Data excerpts
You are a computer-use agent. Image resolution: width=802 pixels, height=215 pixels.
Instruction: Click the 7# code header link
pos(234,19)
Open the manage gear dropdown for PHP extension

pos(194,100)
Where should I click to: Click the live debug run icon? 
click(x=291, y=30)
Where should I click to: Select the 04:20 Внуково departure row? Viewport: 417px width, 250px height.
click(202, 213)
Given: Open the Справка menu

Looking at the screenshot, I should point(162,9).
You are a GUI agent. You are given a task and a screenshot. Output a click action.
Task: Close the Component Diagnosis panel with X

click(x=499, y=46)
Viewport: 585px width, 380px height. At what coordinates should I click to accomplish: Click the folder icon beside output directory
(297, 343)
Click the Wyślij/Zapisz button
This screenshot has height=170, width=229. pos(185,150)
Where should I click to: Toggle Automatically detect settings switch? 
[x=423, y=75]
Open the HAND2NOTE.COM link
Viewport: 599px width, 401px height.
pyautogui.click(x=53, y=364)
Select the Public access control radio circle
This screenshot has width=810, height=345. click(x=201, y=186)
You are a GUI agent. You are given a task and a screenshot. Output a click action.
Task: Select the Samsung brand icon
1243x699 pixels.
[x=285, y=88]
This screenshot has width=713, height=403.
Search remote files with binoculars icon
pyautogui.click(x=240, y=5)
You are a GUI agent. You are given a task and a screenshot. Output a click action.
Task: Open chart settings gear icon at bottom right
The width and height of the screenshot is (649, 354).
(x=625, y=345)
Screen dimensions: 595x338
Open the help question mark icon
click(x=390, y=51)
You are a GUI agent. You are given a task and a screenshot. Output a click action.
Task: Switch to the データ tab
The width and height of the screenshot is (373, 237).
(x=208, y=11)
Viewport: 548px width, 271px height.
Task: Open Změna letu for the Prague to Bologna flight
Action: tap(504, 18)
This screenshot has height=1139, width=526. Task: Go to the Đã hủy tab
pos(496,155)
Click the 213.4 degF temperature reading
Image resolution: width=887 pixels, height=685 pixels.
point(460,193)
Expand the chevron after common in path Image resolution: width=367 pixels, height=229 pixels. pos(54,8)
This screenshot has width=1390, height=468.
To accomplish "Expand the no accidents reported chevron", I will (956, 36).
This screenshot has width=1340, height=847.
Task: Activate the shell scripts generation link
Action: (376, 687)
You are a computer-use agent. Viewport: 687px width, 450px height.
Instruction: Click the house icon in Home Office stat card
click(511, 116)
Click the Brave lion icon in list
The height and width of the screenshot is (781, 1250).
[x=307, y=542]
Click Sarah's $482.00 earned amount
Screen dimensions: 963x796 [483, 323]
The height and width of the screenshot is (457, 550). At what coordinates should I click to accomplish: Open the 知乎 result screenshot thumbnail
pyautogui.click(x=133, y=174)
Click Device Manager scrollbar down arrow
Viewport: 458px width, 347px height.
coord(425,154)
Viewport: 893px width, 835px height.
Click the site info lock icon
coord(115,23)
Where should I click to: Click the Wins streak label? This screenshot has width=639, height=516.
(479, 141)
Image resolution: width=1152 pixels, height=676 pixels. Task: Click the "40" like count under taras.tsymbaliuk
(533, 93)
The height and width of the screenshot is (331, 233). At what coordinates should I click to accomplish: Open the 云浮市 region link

What to do:
Copy out the line holding "Viewport: 893px width, 835px height.". Then copy every later line of the data, unchanged, through the last one.

Response area:
Viewport: 893px width, 835px height.
Click the site info lock icon
coord(115,23)
Where should I click to: Click the Wins streak label? This screenshot has width=639, height=516.
(479, 141)
Image resolution: width=1152 pixels, height=676 pixels. Task: Click the "40" like count under taras.tsymbaliuk
(533, 93)
The height and width of the screenshot is (331, 233). At what coordinates should I click to accomplish: Open the 云浮市 region link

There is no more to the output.